If by knowing yourself your including controlling yourself, okay. But that's not really how it works with people. Take the ultimate perhaps example of Stu Ungar. He certainly had great knowledge of how to win poker tournaments, and knew he was an addict, yet that didn't keep him from sacrificing his final table Main Event opportunity to binge coke, whatever year that was.
One could make the argument that psychologically speaking he didn't know why he was addicted, and therefore didn't know himself ... and that's profoundly true. But say a he was a psychologist/psychiatrist and he did understand why and how he was addicted, from his demons to the way neurotransmitters act in addiction. He, or anyone, is STILL capable of indulging the addiction compulsively and irrationally.
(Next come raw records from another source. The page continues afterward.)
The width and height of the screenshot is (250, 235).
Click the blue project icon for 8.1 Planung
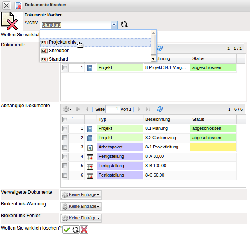click(x=90, y=129)
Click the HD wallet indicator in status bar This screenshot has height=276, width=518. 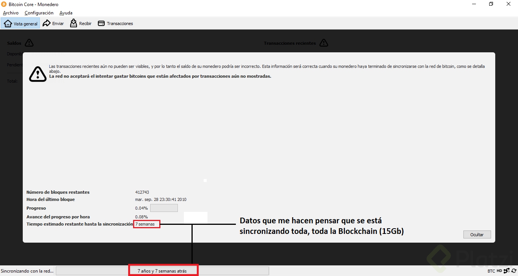(499, 271)
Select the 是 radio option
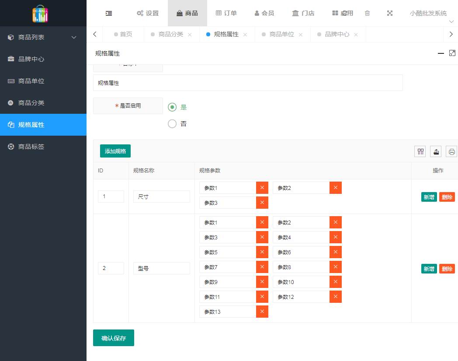Screen dimensions: 458x361 (173, 107)
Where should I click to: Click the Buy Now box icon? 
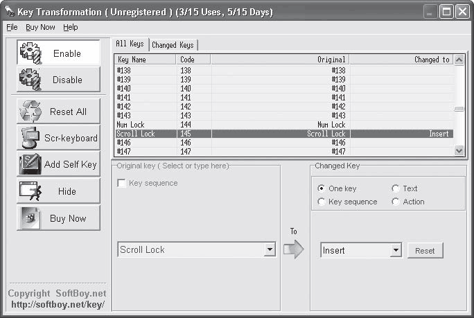point(30,218)
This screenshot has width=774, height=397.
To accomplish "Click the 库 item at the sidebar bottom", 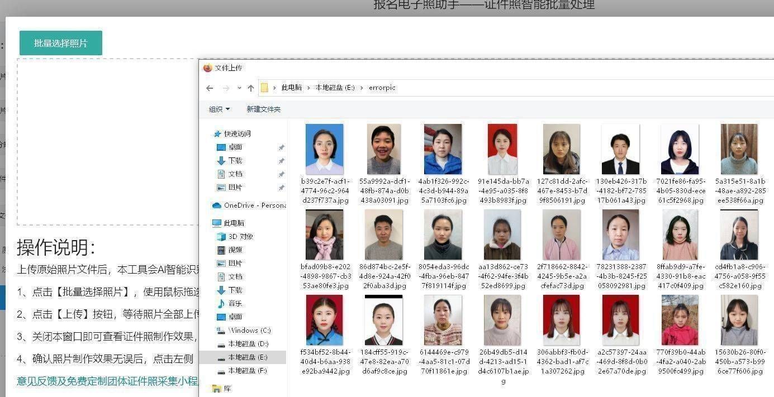I will [x=226, y=388].
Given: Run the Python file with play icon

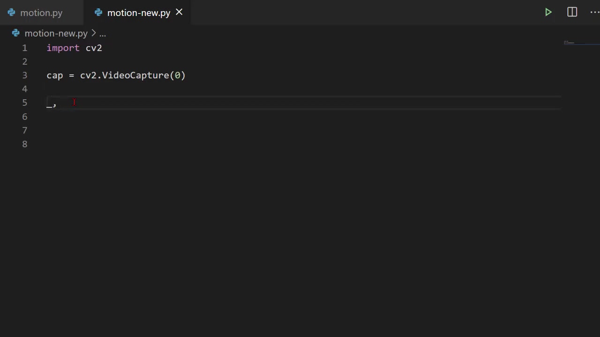Looking at the screenshot, I should coord(548,12).
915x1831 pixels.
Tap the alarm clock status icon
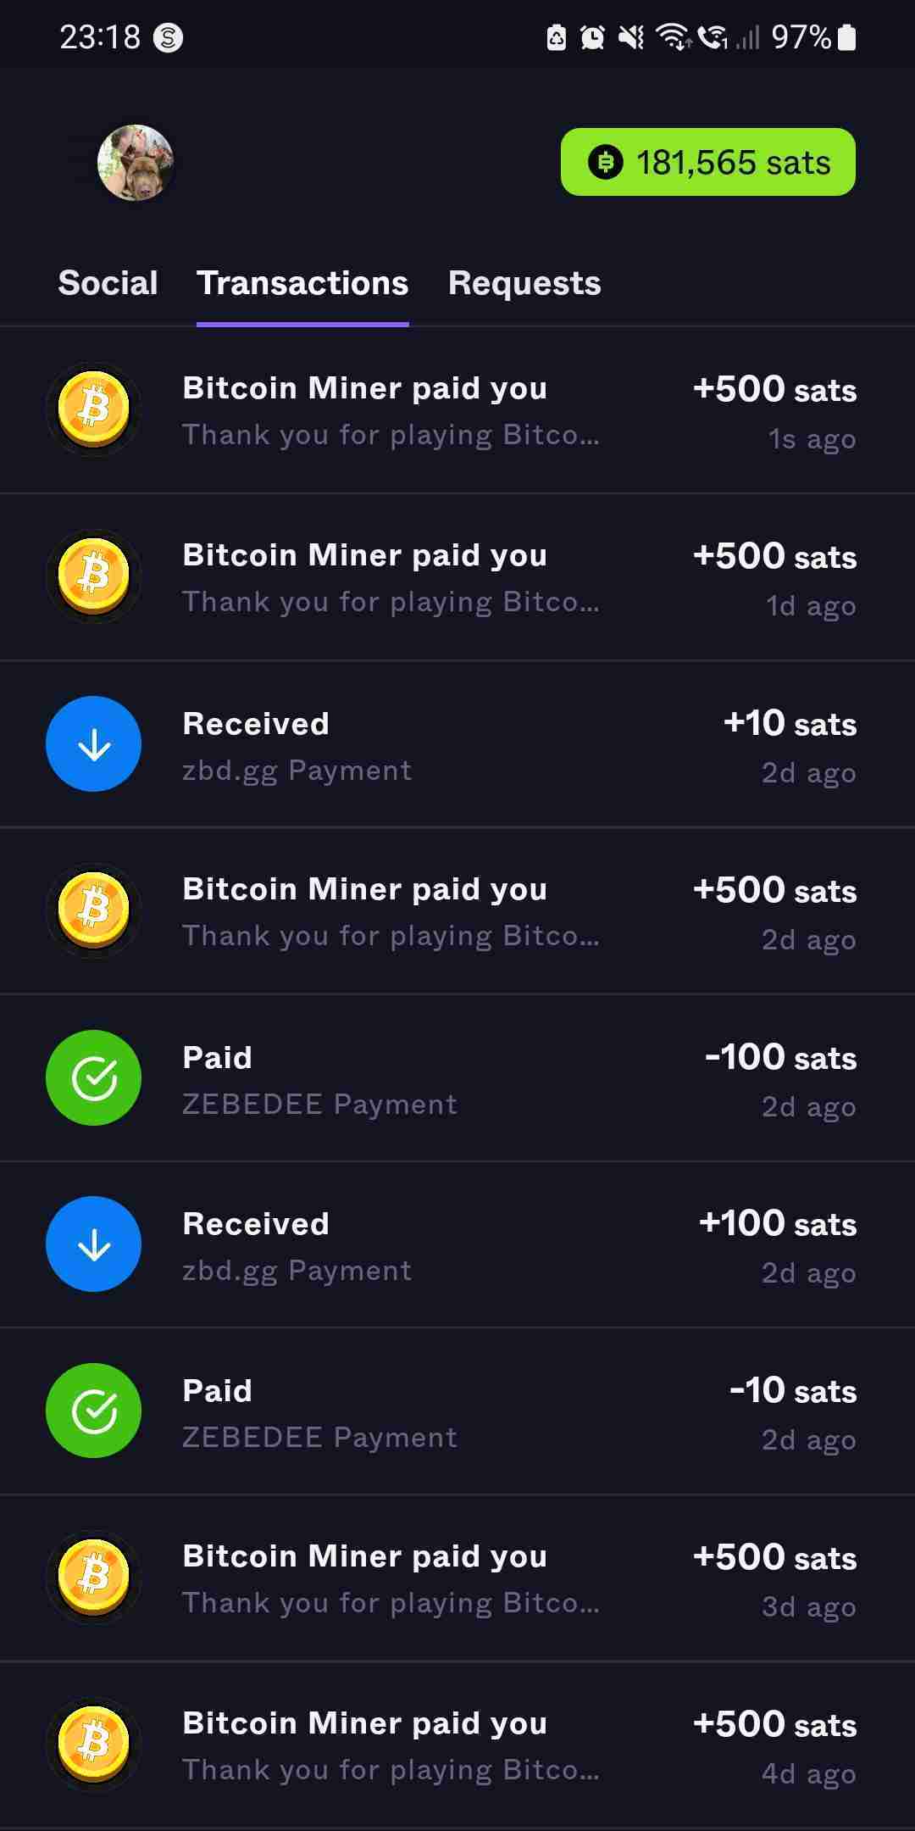(592, 37)
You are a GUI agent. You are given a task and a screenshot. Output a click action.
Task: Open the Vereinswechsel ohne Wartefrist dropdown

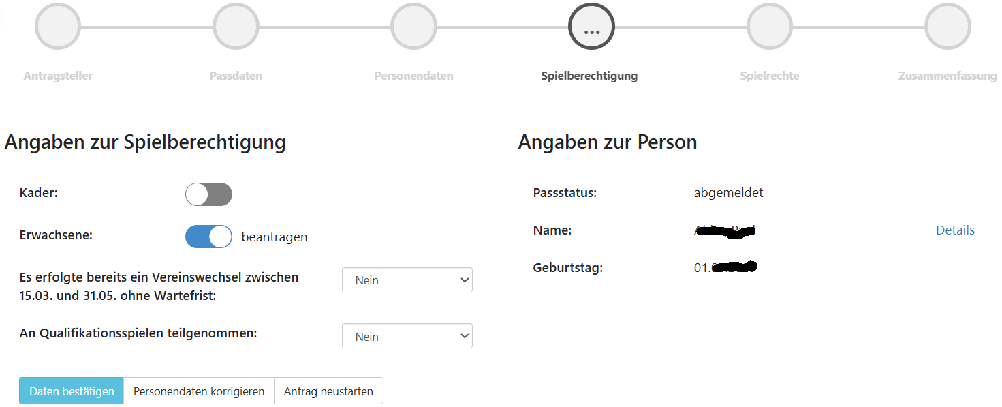tap(407, 280)
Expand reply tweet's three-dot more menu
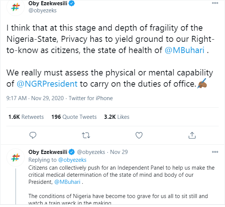 [215, 152]
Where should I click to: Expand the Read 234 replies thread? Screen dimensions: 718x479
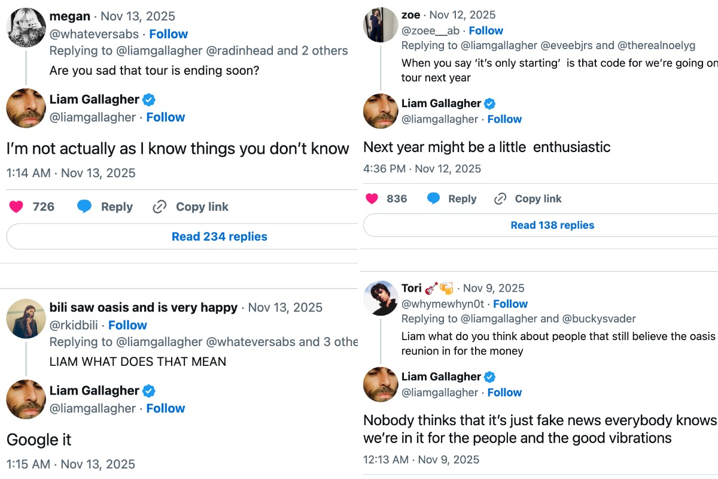pos(219,237)
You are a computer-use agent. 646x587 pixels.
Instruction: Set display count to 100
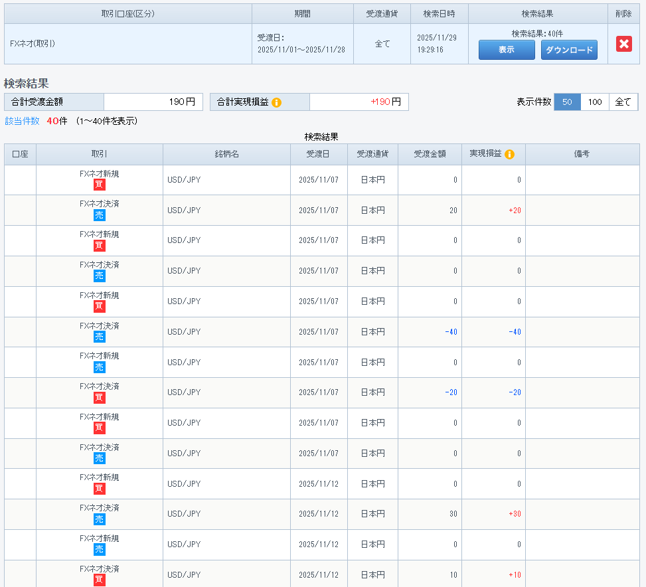595,102
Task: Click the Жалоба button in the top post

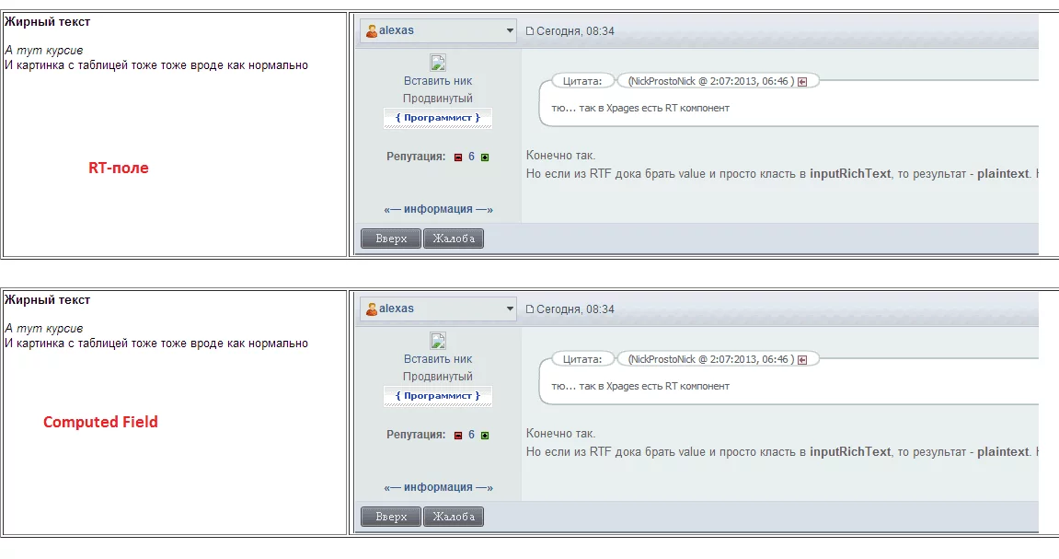Action: coord(454,239)
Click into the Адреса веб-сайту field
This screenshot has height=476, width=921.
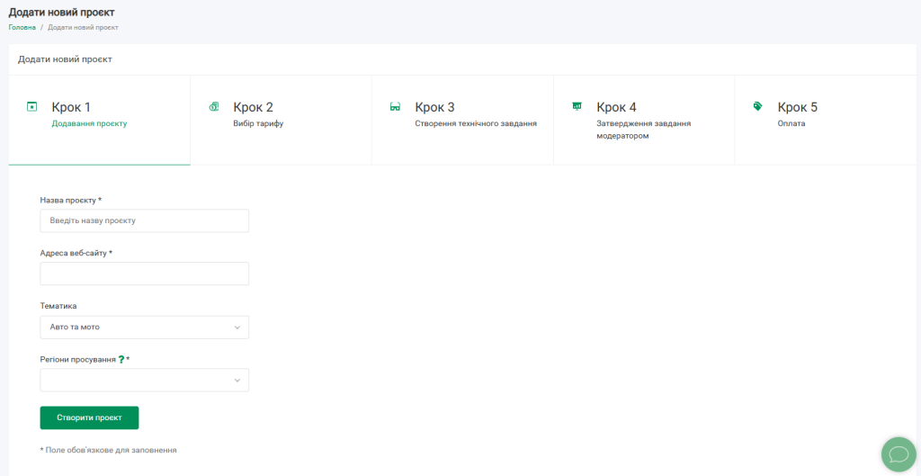click(144, 274)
There are plenty of doctors who smoke, plenty of nutritionists eating junk food, plenty of pharmacists abusing drugs, plenty of psychologists emotionally unstable, plenty of cardiologists overweight ... plenty of poker players who behave against their knowledge too. Human beings are not computers, and do not execute their knowledge automatically. Expertise and self-control are two different things. And that's why the greater one's knowledge of poker, the more room there is for playing/behaving below that level of knowledge. To wit: the GOAT tourney player perhaps bingeing unconscious in his hotel room when he knows how to win it. If a GOAT is capable of that, how much more possible is it to merely play considerably below your level under the sway of emotions?
There is a breed of player whose entire approach to the game factors out this whole emotional aspect. And there are many more who don't and/or can't.
Last edited by FellaGaga-52; 02-14-2024 at 03:58 AM.